Titanic - * * * *

Titanic

James Cameron unveils the most expensive movie ever made, and it is an absolutely brilliant piece of work.

The movie opens in present day, and the story of the Titanic is told in flashback. The film starts with a treasure hunter, Brock Lovett (Cameron regular Bill Paxton), searching for a legendary diamond, Le Coeur de la Mer (The Heart of the Ocean), which apparently sunk with the famous ship. However, instead of a diamond, Lovett’s submersibles discover an old drawing, which leads him to an old woman, Rose (Gloria Stuart), who claims to be a survivor of Titanic…one who wore Le Coeur de la Mer on the night the Titanic went down.

Rose tells the tale of the fateful voyage, when, as a 17-year old girl (Kate Winslet), she is being taken back to America with her wealthy fiance, Cal Hockley (Billy Zane). However, Rose doesn’t much care for the life of the upper class. She is suffocating in that rarefied air, and longs for a way to get out.

That way presents itself in the form of Jack Dawson (Leonardo DiCaprio), a passenger in steerage who won his tickets in a poker match. His youthful exuberance is a type of liberation that is completely different for Rose. The pair are quickly infatuated with one another, much to the chagrin of Cal.

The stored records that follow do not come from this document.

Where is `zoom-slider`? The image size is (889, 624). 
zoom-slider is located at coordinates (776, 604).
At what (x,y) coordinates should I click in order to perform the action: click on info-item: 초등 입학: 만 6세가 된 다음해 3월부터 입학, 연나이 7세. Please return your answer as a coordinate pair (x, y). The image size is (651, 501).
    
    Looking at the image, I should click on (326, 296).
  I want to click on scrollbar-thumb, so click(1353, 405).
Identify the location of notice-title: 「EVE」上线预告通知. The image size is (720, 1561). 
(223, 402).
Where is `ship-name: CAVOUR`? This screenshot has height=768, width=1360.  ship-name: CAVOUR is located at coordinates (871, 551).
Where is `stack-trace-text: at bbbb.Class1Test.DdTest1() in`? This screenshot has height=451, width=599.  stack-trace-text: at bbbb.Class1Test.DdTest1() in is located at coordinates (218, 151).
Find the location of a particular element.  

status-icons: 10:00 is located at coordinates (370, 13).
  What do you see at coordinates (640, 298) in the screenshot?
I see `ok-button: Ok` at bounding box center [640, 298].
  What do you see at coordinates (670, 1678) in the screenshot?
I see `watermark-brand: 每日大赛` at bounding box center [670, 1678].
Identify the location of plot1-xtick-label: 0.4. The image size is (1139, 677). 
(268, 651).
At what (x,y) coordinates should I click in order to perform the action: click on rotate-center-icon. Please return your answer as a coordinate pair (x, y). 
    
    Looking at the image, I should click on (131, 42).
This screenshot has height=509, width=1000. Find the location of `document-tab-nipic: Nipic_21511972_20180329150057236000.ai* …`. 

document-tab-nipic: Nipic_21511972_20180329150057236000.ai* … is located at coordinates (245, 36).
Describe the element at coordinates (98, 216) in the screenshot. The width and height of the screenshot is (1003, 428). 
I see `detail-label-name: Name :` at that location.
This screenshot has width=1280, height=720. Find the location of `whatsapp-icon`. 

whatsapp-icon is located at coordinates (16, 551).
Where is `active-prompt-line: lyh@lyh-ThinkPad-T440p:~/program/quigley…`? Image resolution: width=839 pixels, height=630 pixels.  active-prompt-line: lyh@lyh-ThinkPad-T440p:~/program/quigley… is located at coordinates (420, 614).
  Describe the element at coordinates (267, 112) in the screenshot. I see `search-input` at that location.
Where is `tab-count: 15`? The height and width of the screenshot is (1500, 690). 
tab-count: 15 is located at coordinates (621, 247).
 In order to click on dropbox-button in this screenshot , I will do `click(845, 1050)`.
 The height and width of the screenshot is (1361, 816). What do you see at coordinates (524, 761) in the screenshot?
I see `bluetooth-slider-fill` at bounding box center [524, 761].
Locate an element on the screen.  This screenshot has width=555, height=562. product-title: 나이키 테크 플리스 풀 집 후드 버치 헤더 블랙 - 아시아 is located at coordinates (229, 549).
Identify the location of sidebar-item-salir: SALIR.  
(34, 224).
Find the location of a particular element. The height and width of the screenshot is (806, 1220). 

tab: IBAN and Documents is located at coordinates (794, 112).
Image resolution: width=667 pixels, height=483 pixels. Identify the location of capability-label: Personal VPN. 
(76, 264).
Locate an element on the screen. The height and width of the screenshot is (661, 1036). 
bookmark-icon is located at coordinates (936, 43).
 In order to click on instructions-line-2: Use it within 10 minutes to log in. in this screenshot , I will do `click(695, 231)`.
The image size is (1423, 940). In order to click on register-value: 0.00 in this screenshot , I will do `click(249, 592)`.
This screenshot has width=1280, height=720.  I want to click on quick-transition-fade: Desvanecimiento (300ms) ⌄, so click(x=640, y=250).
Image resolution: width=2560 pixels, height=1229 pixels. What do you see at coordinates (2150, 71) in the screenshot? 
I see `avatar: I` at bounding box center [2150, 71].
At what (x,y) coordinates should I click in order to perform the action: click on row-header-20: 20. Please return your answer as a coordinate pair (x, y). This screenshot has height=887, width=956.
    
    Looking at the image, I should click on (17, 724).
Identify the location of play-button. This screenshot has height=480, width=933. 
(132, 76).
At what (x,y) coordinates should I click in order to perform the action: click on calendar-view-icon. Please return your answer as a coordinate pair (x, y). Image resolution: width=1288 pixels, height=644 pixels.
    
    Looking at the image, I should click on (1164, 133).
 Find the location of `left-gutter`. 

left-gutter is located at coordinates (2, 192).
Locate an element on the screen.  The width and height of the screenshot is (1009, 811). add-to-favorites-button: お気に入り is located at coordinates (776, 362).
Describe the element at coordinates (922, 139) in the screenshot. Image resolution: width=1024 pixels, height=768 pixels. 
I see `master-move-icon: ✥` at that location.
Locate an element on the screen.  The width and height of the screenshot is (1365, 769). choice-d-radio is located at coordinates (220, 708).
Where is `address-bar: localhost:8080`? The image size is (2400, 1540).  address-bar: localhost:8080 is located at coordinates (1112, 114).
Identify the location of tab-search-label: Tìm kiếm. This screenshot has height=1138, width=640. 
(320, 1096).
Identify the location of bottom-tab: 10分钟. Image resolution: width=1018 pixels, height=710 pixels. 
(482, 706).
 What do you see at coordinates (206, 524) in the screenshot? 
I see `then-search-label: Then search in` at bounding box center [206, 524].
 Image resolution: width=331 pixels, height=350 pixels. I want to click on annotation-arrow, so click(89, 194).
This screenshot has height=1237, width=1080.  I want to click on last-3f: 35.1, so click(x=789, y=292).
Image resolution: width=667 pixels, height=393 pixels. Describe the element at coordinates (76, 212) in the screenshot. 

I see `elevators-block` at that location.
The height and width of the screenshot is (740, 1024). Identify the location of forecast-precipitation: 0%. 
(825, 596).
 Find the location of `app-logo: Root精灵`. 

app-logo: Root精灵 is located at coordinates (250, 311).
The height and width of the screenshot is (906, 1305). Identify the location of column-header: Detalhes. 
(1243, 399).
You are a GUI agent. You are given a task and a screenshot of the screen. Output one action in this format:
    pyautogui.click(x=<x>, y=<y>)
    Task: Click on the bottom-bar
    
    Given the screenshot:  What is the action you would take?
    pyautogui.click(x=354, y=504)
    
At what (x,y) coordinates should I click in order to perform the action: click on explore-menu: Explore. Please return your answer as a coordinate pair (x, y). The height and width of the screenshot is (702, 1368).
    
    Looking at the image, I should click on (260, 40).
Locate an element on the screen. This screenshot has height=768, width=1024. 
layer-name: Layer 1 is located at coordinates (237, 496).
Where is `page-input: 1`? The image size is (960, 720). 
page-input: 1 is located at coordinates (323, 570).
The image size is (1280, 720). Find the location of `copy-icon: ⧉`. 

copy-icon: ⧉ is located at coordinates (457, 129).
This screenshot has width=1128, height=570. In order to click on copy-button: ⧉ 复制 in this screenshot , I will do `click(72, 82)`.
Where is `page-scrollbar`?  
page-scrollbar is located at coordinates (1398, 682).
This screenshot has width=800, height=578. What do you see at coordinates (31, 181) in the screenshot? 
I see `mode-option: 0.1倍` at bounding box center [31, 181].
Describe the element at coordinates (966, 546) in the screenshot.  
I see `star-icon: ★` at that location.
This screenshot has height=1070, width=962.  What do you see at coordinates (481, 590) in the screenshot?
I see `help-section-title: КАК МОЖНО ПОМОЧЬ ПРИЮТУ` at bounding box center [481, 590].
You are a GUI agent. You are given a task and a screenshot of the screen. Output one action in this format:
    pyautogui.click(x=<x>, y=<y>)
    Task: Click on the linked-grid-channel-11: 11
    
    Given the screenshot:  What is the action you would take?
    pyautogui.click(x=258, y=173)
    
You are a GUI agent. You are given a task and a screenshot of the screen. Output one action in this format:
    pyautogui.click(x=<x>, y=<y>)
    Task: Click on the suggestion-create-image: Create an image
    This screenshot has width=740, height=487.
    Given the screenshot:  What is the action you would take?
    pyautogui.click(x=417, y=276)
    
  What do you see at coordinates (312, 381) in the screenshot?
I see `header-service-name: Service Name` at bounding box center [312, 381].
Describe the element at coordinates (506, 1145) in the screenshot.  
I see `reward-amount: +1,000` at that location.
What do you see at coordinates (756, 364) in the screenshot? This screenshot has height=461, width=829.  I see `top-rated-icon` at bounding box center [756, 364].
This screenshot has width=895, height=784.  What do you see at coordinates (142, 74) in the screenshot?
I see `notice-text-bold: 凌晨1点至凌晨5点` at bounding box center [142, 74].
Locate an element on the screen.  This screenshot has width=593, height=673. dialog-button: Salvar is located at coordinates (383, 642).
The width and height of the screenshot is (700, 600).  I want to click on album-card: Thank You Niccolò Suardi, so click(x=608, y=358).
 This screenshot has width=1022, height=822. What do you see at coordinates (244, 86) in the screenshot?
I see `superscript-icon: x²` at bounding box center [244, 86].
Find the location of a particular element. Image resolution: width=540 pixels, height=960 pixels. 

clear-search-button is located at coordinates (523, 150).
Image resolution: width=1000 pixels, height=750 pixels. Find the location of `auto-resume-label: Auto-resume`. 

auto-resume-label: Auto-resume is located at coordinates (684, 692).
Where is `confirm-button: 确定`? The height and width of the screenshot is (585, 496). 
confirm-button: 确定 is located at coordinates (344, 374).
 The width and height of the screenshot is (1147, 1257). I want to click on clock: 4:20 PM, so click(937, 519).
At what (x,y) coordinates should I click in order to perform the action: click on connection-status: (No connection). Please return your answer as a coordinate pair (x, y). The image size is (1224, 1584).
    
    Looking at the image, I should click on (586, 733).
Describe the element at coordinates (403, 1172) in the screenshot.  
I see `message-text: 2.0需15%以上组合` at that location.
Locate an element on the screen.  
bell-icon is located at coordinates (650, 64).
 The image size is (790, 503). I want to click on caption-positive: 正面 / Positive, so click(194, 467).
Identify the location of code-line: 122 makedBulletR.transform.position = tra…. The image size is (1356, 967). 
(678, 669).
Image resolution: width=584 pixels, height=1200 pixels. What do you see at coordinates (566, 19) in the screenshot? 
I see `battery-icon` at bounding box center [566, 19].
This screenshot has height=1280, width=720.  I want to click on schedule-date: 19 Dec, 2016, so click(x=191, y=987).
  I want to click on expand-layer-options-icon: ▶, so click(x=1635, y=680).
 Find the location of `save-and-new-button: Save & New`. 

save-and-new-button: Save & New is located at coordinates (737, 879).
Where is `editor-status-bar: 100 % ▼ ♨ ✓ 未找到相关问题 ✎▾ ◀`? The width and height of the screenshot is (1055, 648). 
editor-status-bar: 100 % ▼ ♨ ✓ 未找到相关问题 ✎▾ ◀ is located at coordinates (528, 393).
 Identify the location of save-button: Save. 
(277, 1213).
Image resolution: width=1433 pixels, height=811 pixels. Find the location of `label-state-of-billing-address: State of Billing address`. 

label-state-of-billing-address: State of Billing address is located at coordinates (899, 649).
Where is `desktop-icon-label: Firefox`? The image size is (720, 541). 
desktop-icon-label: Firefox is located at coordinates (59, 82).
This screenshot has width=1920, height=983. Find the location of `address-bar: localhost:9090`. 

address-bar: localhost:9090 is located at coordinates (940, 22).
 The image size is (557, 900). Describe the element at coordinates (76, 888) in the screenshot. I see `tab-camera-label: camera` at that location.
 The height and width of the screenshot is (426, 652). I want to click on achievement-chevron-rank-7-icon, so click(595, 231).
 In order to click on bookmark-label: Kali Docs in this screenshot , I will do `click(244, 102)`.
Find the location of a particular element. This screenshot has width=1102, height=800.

Of course, when the inevitable iceberg happens, the doomed love affair becomes even more so. A clever plot structuring has Jack and Rose traversing the ship from fore to aft, giving us an actual cross section of the tragedy, and how it effects everyone on board from the crew to the passengers, from steerage to first class.

The whole film is extremely well executed, and surprisingly suspenseful. You know what’s going to happen…it’s not like the Titanic is miraculously going to survive (we’ll have to wait for the Disney version for that). But Cameron knows there’s no use in creating suspense about the event itself. He even shows us what is going to happen with a computerized model at the beginning of the film. Instead, he involves us on a personal level. The suspense isn’t “is the Titanic going to sink”, or “what’s going to happen on the ship”. Rather, the suspense is who will live, who will die…and what will they do in the meantime.

Cameron is known for his action films, and at first helming Titanic seemed like an awful stretch for him. However, he has tackled similar themes before. His best prior work was in The Abyss, another overbudget epic which dealt with a romance amid lots of water.

The love story format he has chosen for Titanic is simple, and has been done before. But the “rich girl abandons stuffy boyfriend for full-of-life penniless rascal” story has endured because it is a good story, and told at the peak of its form here.

For those of you who aren’t partial to romance, Titanic holds another attraction: the disaster-related effects extravaganza. To put it succinctly, the effects of Titanic are breathtaking. There’s something eerie about the film’s opening scenes which incorporate actual footage of the sunken Titanic. However, eerier still are the flashback scenes, in which the dead ship springs to vibrant life. In its worst moments, you can tell the shots are computer-generated, but they still hold you in awe.

The acting throughout Titanic is first-rate. Winslet and DiCaprio are as good as you can get as the pair of star-crossed lovers, whose only fault is the occassional anachronism. Also in good form are Kathy Bates as the nouveau riche “Unsinkable” Molly Brown, and Frances Fisher as Rose’s disapproving mother.

James Cameron also fills his script with delightful character moments, such as the quirky crew of Lovett’s treasure hunting ship, the fiendish company man from the White Star line, Ismay (Jonathan Hyde), the tragic Titanic shipbuilder, Thomas Andrews (Victor Garber), and the musicians who play to calm the passengers as the ship slowly sinks.

James Cameron is on one heck of a lucky streak. So far, not one of his films, since he began as a writer/director in 1984, has proven disappointing. Titanic is one of his best, and raises the bar yet again.